Стихотворения | страница 109
Очень трудно или, пожалуй, даже невозможно наглядно показать творческую жизнь поэтического кружка, ибо она слагается из мелких и незначительных по видимости подробностей. Но тот или иной диалог, отдельное слово, даже просто молчание были подчас необычайно весомыми.
Главное заключалось в единой творческой позиции участников кружка – твердой, бескомпромиссной и в то же время лишенной какого-либо догматизма и сектантства. Ими всецело владела идея русской Поэзии, притом вовсе не в эстетически замкнутом, книжном смысле, но поэзии, воплощающей жизнь человека и народа во всей ее глубинной сути.

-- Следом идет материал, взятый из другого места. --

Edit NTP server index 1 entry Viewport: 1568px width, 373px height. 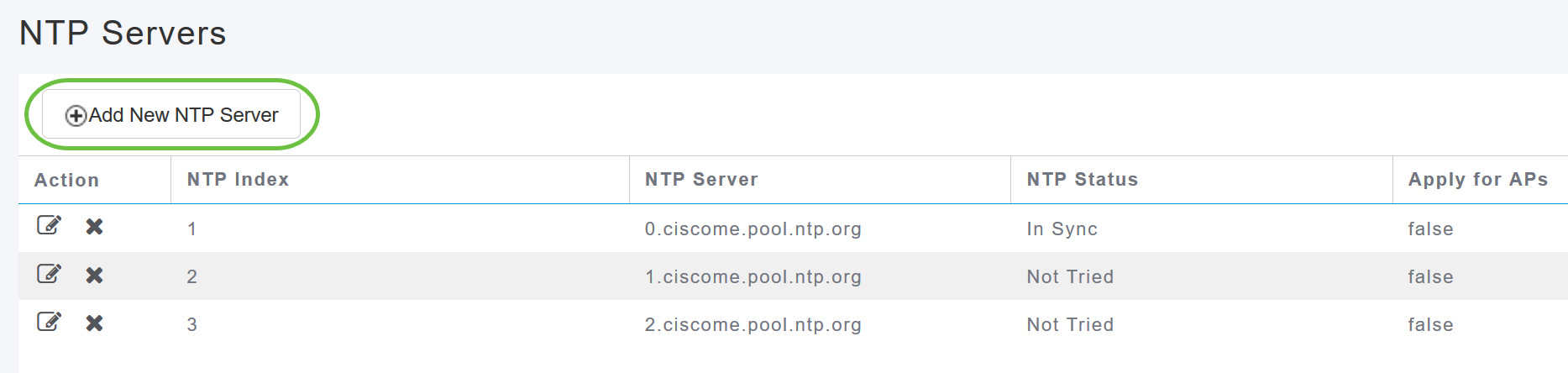(x=49, y=225)
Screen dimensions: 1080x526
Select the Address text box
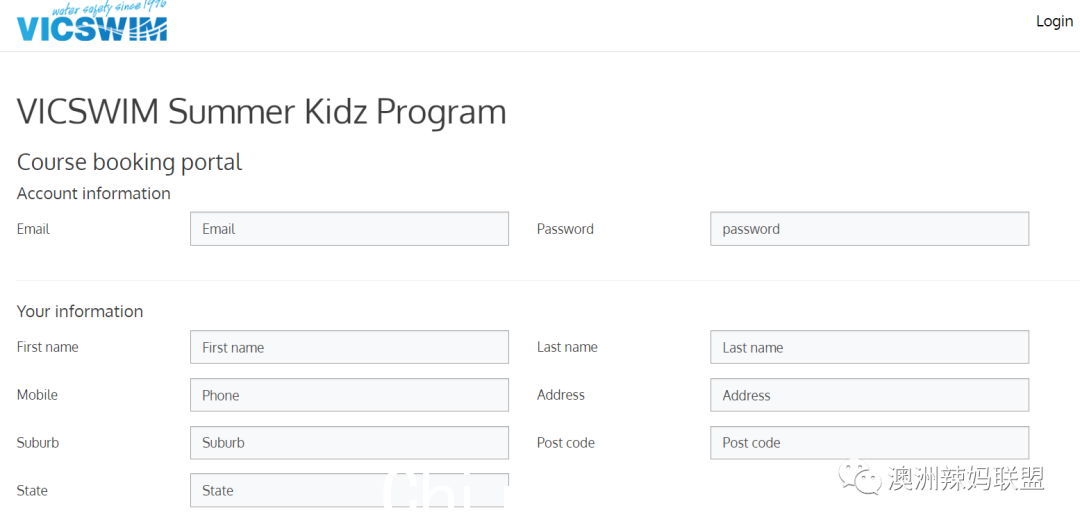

Творения Пушкина и Тютчева, Лермонтова и Некрасова, Фета и Полонского, Блока и Есенина были для Николая Рубцова и его собратьев не «литературными фактами», но именно глубочайшими воплощениями духовной жизни русского народа и русского человека, – а значит, прообразами их собственной духовной жизни. Они никак не отделяли поэзию от жизни в ее сущностной основе – и потому были свободны от какой-либо литературщины.
С другой стороны, именно это глубокое проникновение в классическую поэзию и подлинное овладение ею, о-свое-ние ее (то есть превращение ее в действительно свое достояние) и делало Николая Рубцова и его собратьев настоящими людьми культуры, а не поверхностными ее потребителями, способными лишь щеголять «информированностью».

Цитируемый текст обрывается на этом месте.